- **ACTION ITEM**: Go through the records underneath and write each one out again exactly.

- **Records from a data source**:
------------

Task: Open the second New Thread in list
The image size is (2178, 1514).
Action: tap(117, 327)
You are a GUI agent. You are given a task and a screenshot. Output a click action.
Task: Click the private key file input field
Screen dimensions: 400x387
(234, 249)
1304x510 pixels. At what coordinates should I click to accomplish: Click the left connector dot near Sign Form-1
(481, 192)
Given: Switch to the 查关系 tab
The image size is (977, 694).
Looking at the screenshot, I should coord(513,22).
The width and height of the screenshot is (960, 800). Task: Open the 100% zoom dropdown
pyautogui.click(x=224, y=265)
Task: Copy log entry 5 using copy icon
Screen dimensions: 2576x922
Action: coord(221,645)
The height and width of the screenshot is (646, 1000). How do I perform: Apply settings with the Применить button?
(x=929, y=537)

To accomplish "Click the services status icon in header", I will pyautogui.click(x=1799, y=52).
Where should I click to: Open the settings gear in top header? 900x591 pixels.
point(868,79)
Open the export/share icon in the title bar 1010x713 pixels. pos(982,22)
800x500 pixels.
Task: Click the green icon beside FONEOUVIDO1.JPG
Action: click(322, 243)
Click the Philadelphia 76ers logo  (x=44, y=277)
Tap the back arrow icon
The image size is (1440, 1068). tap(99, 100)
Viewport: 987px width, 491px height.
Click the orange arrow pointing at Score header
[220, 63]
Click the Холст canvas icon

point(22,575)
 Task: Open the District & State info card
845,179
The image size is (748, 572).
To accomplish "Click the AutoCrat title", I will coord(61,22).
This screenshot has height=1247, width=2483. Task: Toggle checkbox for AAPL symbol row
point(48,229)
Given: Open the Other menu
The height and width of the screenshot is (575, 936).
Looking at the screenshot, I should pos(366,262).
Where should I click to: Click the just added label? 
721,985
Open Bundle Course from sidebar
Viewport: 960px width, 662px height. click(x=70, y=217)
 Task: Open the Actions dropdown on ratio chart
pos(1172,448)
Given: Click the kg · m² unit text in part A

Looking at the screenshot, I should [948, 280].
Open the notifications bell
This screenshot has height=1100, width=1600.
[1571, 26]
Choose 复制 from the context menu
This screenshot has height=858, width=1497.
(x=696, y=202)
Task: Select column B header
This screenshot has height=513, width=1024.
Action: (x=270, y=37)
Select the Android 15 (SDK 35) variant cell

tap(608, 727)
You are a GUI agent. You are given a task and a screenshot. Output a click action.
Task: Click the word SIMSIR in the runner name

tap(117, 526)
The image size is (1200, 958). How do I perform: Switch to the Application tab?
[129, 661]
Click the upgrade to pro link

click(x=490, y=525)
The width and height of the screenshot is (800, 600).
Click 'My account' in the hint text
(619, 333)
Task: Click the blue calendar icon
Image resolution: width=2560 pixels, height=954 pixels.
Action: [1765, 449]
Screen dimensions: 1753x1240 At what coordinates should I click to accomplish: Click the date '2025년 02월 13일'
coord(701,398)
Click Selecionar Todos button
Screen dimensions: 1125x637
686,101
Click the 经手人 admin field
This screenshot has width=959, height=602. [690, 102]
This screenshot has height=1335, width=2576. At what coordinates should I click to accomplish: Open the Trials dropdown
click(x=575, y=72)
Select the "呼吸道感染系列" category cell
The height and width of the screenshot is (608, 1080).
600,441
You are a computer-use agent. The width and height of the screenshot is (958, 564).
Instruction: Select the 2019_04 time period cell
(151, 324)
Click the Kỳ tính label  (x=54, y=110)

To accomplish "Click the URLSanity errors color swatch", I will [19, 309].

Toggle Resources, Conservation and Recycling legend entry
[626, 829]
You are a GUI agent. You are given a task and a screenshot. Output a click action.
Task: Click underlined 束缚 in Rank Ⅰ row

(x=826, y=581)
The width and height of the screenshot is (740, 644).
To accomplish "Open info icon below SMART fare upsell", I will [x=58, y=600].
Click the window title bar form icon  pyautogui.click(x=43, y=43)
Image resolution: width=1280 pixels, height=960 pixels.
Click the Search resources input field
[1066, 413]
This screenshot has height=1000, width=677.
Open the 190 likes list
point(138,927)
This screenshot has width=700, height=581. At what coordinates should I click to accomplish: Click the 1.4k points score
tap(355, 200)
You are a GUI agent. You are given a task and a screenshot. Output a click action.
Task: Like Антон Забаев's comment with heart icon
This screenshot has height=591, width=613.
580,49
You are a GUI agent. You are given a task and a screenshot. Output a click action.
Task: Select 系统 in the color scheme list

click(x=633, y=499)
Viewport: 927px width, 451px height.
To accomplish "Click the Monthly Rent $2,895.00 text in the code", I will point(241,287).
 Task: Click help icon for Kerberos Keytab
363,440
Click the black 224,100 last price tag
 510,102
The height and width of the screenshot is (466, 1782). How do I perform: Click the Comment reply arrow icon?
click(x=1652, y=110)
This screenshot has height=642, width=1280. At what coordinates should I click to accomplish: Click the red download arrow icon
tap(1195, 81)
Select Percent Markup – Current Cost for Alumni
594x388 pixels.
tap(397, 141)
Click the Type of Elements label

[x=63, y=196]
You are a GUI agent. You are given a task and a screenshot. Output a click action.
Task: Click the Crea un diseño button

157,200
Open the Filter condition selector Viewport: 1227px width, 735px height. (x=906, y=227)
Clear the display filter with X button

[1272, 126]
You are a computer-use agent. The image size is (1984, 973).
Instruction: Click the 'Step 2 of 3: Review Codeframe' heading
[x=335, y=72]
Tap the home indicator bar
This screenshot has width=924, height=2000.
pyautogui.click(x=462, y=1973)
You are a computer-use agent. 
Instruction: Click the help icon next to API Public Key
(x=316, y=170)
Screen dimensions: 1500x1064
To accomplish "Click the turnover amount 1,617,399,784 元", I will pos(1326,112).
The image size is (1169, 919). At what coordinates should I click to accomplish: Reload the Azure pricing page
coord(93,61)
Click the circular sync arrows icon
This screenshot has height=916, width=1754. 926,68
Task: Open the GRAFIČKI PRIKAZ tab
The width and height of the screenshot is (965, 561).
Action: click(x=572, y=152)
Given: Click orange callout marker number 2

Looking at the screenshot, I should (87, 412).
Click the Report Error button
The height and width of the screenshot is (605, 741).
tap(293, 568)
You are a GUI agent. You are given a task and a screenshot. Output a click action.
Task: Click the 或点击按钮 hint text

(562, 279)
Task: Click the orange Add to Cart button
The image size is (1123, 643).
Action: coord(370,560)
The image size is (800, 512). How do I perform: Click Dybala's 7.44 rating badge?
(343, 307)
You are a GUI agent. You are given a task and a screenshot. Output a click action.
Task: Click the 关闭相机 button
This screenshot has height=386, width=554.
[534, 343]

------------

- **SOLUTION BELOW**:
Task: Open the second New Thread in list
The image size is (2178, 1514).
Action: tap(117, 327)
You are a GUI agent. You are given a task and a screenshot. Output a click action.
Task: Click the private key file input field
Screen dimensions: 400x387
(234, 249)
1304x510 pixels. At what coordinates should I click to accomplish: Click the left connector dot near Sign Form-1
(481, 192)
Given: Switch to the 查关系 tab
The image size is (977, 694).
Looking at the screenshot, I should coord(513,22).
The width and height of the screenshot is (960, 800). Task: Open the 100% zoom dropdown
pyautogui.click(x=224, y=265)
Task: Copy log entry 5 using copy icon
Screen dimensions: 2576x922
Action: coord(221,645)
The height and width of the screenshot is (646, 1000). How do I perform: Apply settings with the Применить button?
(x=929, y=537)

To accomplish "Click the services status icon in header", I will pyautogui.click(x=1799, y=52).
Where should I click to: Open the settings gear in top header? 900x591 pixels.
point(868,79)
Open the export/share icon in the title bar 1010x713 pixels. pos(982,22)
800x500 pixels.
Task: Click the green icon beside FONEOUVIDO1.JPG
Action: click(322, 243)
Click the Philadelphia 76ers logo  (x=44, y=277)
Tap the back arrow icon
The image size is (1440, 1068). tap(99, 100)
Viewport: 987px width, 491px height.
Click the orange arrow pointing at Score header
[220, 63]
Click the Холст canvas icon

point(22,575)
 Task: Open the District & State info card
845,179
The image size is (748, 572).
To accomplish "Click the AutoCrat title", I will coord(61,22).
This screenshot has height=1247, width=2483. Task: Toggle checkbox for AAPL symbol row
point(48,229)
Given: Open the Other menu
The height and width of the screenshot is (575, 936).
Looking at the screenshot, I should pos(366,262).
Where should I click to: Click the just added label? 
721,985
Open Bundle Course from sidebar
Viewport: 960px width, 662px height. click(x=70, y=217)
 Task: Open the Actions dropdown on ratio chart
pos(1172,448)
Given: Click the kg · m² unit text in part A

Looking at the screenshot, I should [948, 280].
Open the notifications bell
This screenshot has height=1100, width=1600.
[1571, 26]
Choose 复制 from the context menu
This screenshot has height=858, width=1497.
(x=696, y=202)
Task: Select column B header
This screenshot has height=513, width=1024.
Action: (x=270, y=37)
Select the Android 15 (SDK 35) variant cell

tap(608, 727)
You are a GUI agent. You are given a task and a screenshot. Output a click action.
Task: Click the word SIMSIR in the runner name

tap(117, 526)
The image size is (1200, 958). How do I perform: Switch to the Application tab?
[129, 661]
Click the upgrade to pro link

click(x=490, y=525)
The width and height of the screenshot is (800, 600).
Click 'My account' in the hint text
(619, 333)
Task: Click the blue calendar icon
Image resolution: width=2560 pixels, height=954 pixels.
Action: [1765, 449]
Screen dimensions: 1753x1240 At what coordinates should I click to accomplish: Click the date '2025년 02월 13일'
coord(701,398)
Click Selecionar Todos button
Screen dimensions: 1125x637
686,101
Click the 经手人 admin field
This screenshot has width=959, height=602. [690, 102]
This screenshot has height=1335, width=2576. At what coordinates should I click to accomplish: Open the Trials dropdown
click(x=575, y=72)
Select the "呼吸道感染系列" category cell
The height and width of the screenshot is (608, 1080).
600,441
You are a computer-use agent. The width and height of the screenshot is (958, 564).
Instruction: Select the 2019_04 time period cell
(151, 324)
Click the Kỳ tính label  (x=54, y=110)

To accomplish "Click the URLSanity errors color swatch", I will [19, 309].

Toggle Resources, Conservation and Recycling legend entry
[626, 829]
You are a GUI agent. You are given a task and a screenshot. Output a click action.
Task: Click underlined 束缚 in Rank Ⅰ row

(x=826, y=581)
The width and height of the screenshot is (740, 644).
To accomplish "Open info icon below SMART fare upsell", I will [x=58, y=600].
Click the window title bar form icon  pyautogui.click(x=43, y=43)
Image resolution: width=1280 pixels, height=960 pixels.
Click the Search resources input field
[1066, 413]
This screenshot has height=1000, width=677.
Open the 190 likes list
point(138,927)
This screenshot has width=700, height=581. At what coordinates should I click to accomplish: Click the 1.4k points score
tap(355, 200)
You are a GUI agent. You are given a task and a screenshot. Output a click action.
Task: Like Антон Забаев's comment with heart icon
This screenshot has height=591, width=613.
580,49
You are a GUI agent. You are given a task and a screenshot. Output a click action.
Task: Select 系统 in the color scheme list

click(x=633, y=499)
Viewport: 927px width, 451px height.
To accomplish "Click the Monthly Rent $2,895.00 text in the code", I will point(241,287).
 Task: Click help icon for Kerberos Keytab
363,440
Click the black 224,100 last price tag
 510,102
The height and width of the screenshot is (466, 1782). How do I perform: Click the Comment reply arrow icon?
click(x=1652, y=110)
This screenshot has height=642, width=1280. At what coordinates should I click to accomplish: Click the red download arrow icon
tap(1195, 81)
Select Percent Markup – Current Cost for Alumni
594x388 pixels.
tap(397, 141)
Click the Type of Elements label

[x=63, y=196]
You are a GUI agent. You are given a task and a screenshot. Output a click action.
Task: Click the Crea un diseño button

157,200
Open the Filter condition selector Viewport: 1227px width, 735px height. (x=906, y=227)
Clear the display filter with X button

[1272, 126]
You are a computer-use agent. The image size is (1984, 973).
Instruction: Click the 'Step 2 of 3: Review Codeframe' heading
[x=335, y=72]
Tap the home indicator bar
This screenshot has width=924, height=2000.
pyautogui.click(x=462, y=1973)
You are a computer-use agent. 
Instruction: Click the help icon next to API Public Key
(x=316, y=170)
Screen dimensions: 1500x1064
To accomplish "Click the turnover amount 1,617,399,784 元", I will pos(1326,112).
The image size is (1169, 919). At what coordinates should I click to accomplish: Reload the Azure pricing page
coord(93,61)
Click the circular sync arrows icon
This screenshot has height=916, width=1754. 926,68
Task: Open the GRAFIČKI PRIKAZ tab
The width and height of the screenshot is (965, 561).
Action: click(x=572, y=152)
Given: Click orange callout marker number 2

Looking at the screenshot, I should (87, 412).
Click the Report Error button
The height and width of the screenshot is (605, 741).
tap(293, 568)
You are a GUI agent. You are given a task and a screenshot. Output a click action.
Task: Click the 或点击按钮 hint text

(562, 279)
Task: Click the orange Add to Cart button
The image size is (1123, 643).
Action: coord(370,560)
The image size is (800, 512). How do I perform: Click Dybala's 7.44 rating badge?
(343, 307)
You are a GUI agent. You are given a task and a screenshot. Output a click action.
Task: Click the 关闭相机 button
This screenshot has height=386, width=554.
[534, 343]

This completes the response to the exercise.